Em outubro do ano passado, a Maersk e o construtor naval chinês assinaram esse que se tornou o primeiro projeto mundial de conversão de um porta-contêiner para duplo combustível. O fabricante alemão de motores MAN Energy Solutions foi contratado para modernizar o motor.
Em 8 de março, o estaleiro Zhoushan Xinya iniciou o processo de atualização com uma cerimônia de corte de aço.
A previsão é que a obra fique pronta no início de julho. Além da conversão, sofrerá reparos por um período de cerca de três meses.

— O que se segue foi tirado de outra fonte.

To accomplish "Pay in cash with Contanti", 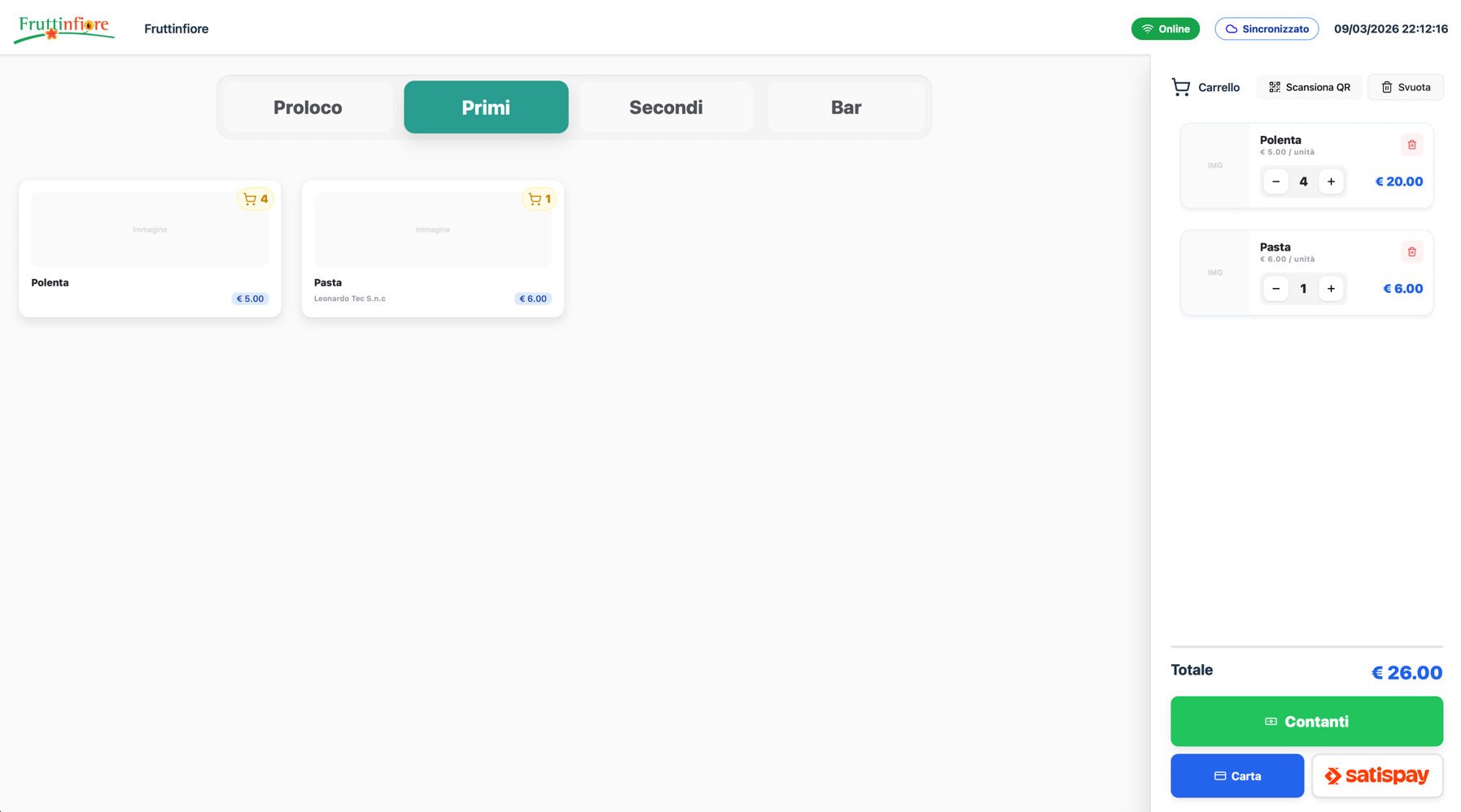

“Combinado com uma série de máquinas de corte especiais avançadas e equipamentos de soldagem, o trabalho de preparação será feito de maneira ordenada. Nossa empresa tem a confiança necessária para realizar este projeto com alta qualidade e torná-lo modelo, fornecendo o modo Xinya de o reparo naval a nível mundial. Nosso esforço levará nossos sonhos para o futuro líquido zero”, disse o Zhoushan Xinya em nota.
A Maersk está planejando expandir o projeto de modernização para vários navios irmãos quando for realizar uma vistoria em 2027.
O projeto de conversão é o mais recente marco na estratégia da Maersk de adoção do metanol como parte dos seus esforços de descarbonização.
Em setembro de 2023, a Maersk batizou seu primeiro porta-contêineres movido a metanol, o “Laura Maersk”. E no início de outubro de 2023, a Hyundai Heavy Industries, da Coreia do Sul, lançou o primeiro dos 12 navios porta-contêineres movidos a metanol de 16.200 TEUs encomendados pela Maersk.
A Maersk encomendou um total de 25 porta-contêineres movidos a metanol dos construtores navais Hyundai Heavy Industries, Hyundai Mipo Dockyard e Yangzijiang Shipbuilding Group.